*** Opening SELECTED EXTRACT ***

# New Antenna



## ErieRider (Mar 23, 2010)

Don't know didley about antennas. But mounting a new one on a t-top for a ship to shore radio. Was thinking a 4 footer since its on the t-top. But when looking at them, what is the best to get?? I see 3 db gain, 4.5 db gain and 6 db gain. What is better for Lake Erie and and for the ship to shore and what does this db gain mean? Hope some radio guru can answer. Thanks


----------



## Evileye (Jan 29, 2006)

Check out West marine. They have a section that kinda explains
the whole thing.


----------



## sherman51 (Apr 12, 2011)

you want the 6db gain, and i would still go with the 8' antenna. the higher you go the better its going to work. and i suggest you get a good one, something like the 5225 xt. they have it on ebay for 119.00 i think, and that includes shipping.
sherman


----------



## ErieRider (Mar 23, 2010)

Thanks guys me and my bro learned more than we will ever need to know about antennas yesterday. But when you have equipment on board you want to make sure it works like it should esp. if you are heading 18 miles out and rely on it.

*** Closing SELECTED EXTRACT ***
*** Opening EXCERPTED RECORDS ***

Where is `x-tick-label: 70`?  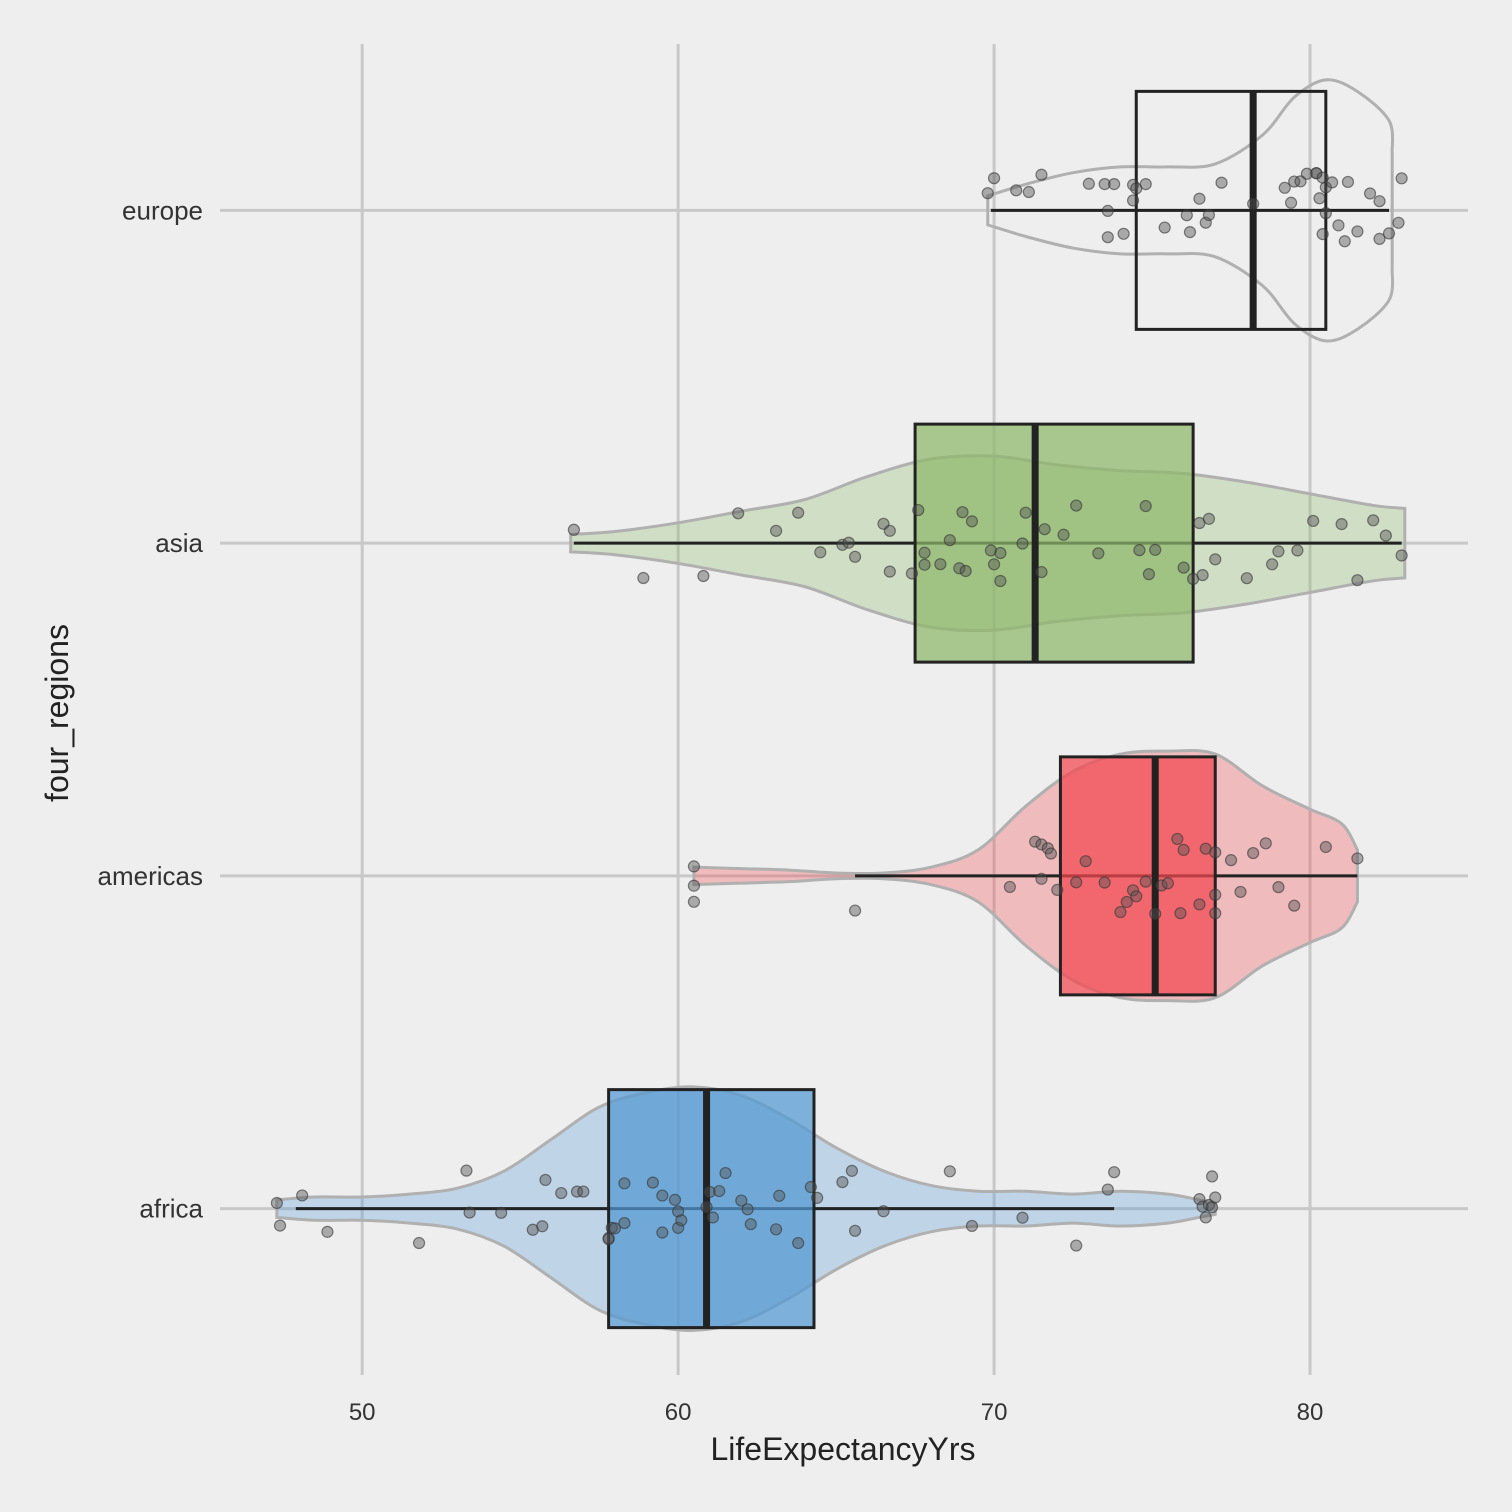 x-tick-label: 70 is located at coordinates (994, 1412).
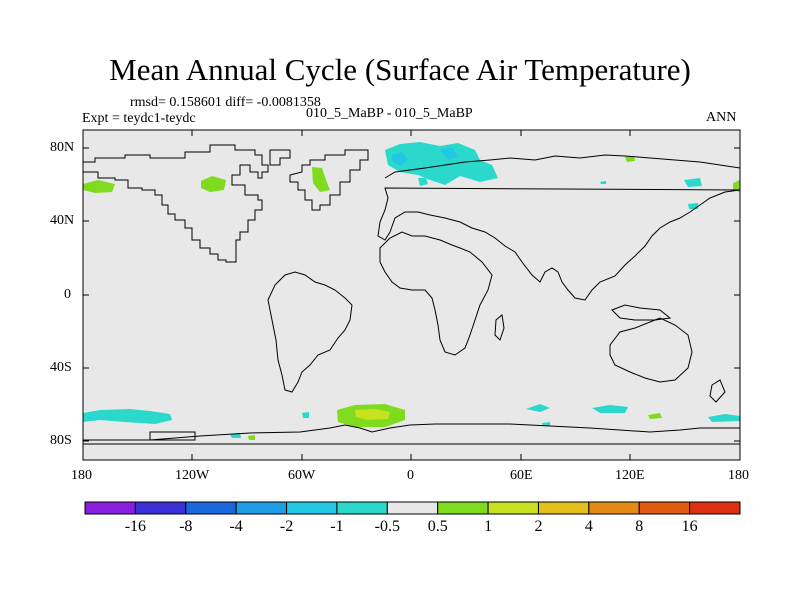 The width and height of the screenshot is (800, 600). Describe the element at coordinates (337, 526) in the screenshot. I see `colorbar-label: -1` at that location.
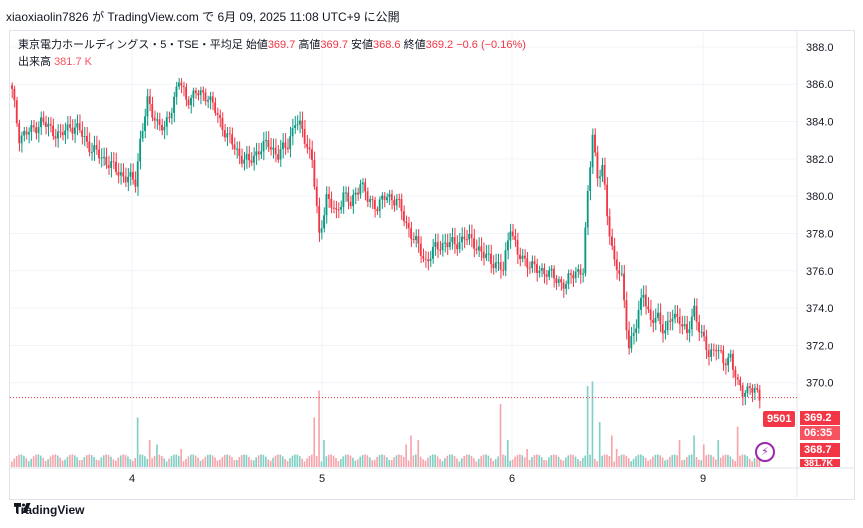  What do you see at coordinates (820, 450) in the screenshot?
I see `low-price-tag: 368.7` at bounding box center [820, 450].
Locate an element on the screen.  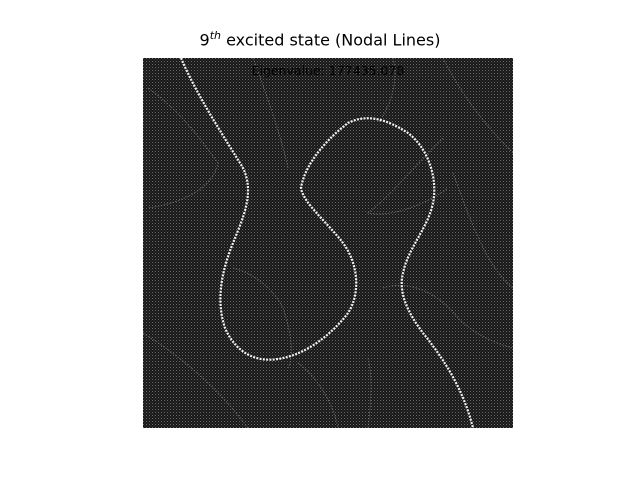
title-text: excited state (Nodal Lines) is located at coordinates (331, 40).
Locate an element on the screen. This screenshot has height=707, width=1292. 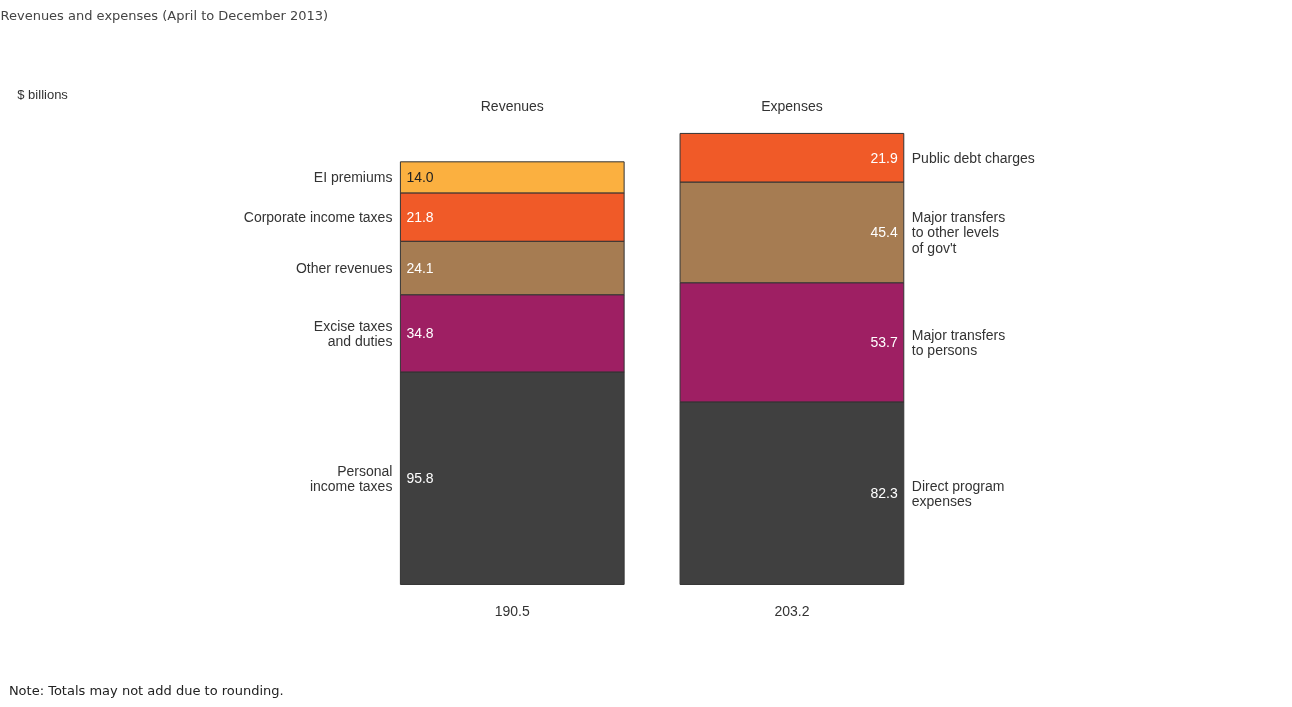
series-label: Personal income taxes is located at coordinates (351, 478).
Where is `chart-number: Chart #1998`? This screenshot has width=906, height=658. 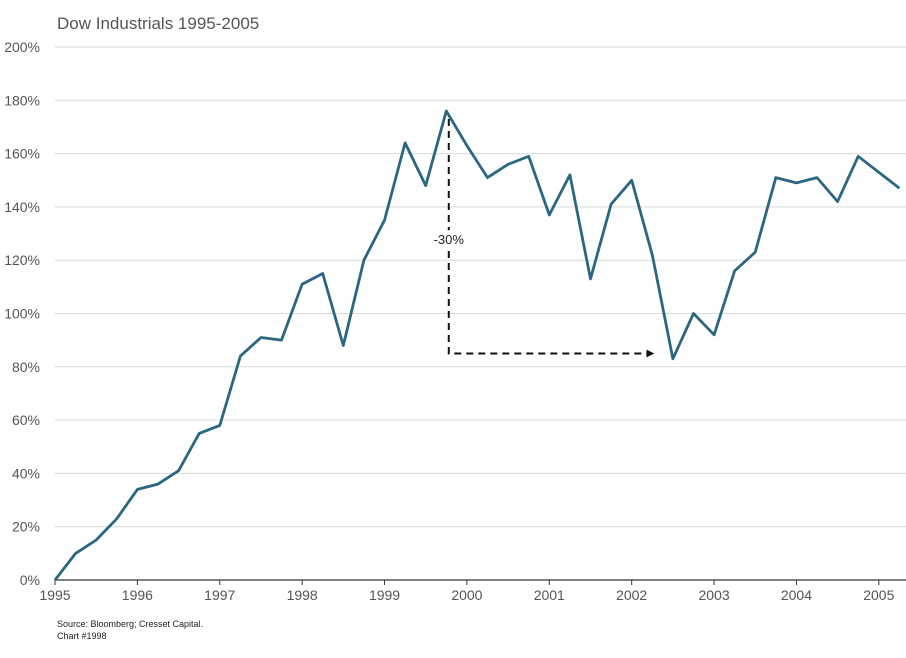
chart-number: Chart #1998 is located at coordinates (82, 636).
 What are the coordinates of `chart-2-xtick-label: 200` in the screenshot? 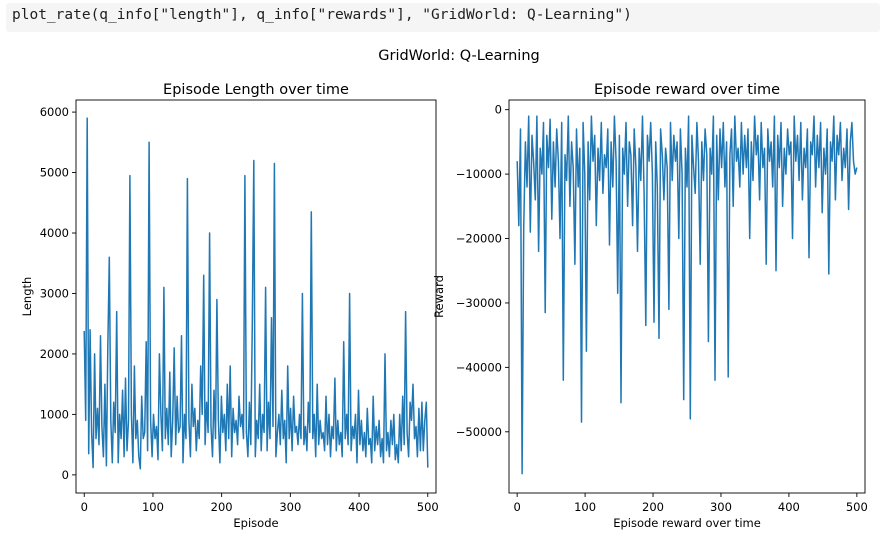 It's located at (653, 507).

*** Closing EXCERPTED RECORDS ***

- [WORK REQUEST 1]: Reproduce the passage of the antenna thread starting with "## Evileye (Jan" and going on through "that includes shipping.".
- [WORK REQUEST 2]: Carry on the antenna thread after its final sentence.
The items have no part in this work.

- [RESPONSE BOX 1]:
## Evileye (Jan 29, 2006)

Check out West marine. They have a section that kinda explains
the whole thing.


----------



## sherman51 (Apr 12, 2011)

you want the 6db gain, and i would still go with the 8' antenna. the higher you go the better its going to work. and i suggest you get a good one, something like the 5225 xt. they have it on ebay for 119.00 i think, and that includes shipping.

- [RESPONSE BOX 2]:
----------



## sherman51 (Apr 12, 2011)

let us know which way you go, and how it works out for you.

i got the shakespear 5399 9'6" antenna for my boat. its just alittle taller than the 8' and its a much better antenna than the old one i had. but the first time we used it, when we started to trailer back to the campgroung we left it up, and hit an overpass. i lucked out, it just busted the top section, and i found a replacement on line for 18.00 whew that was close.

try to always put your antenna down when trailering your boat.
sherman


----------



## ErieRider (Mar 23, 2010)

we went with your recommendation of the 5225 by shakespeare 6db gain. Thanks for all your help. It is greatly appreciated.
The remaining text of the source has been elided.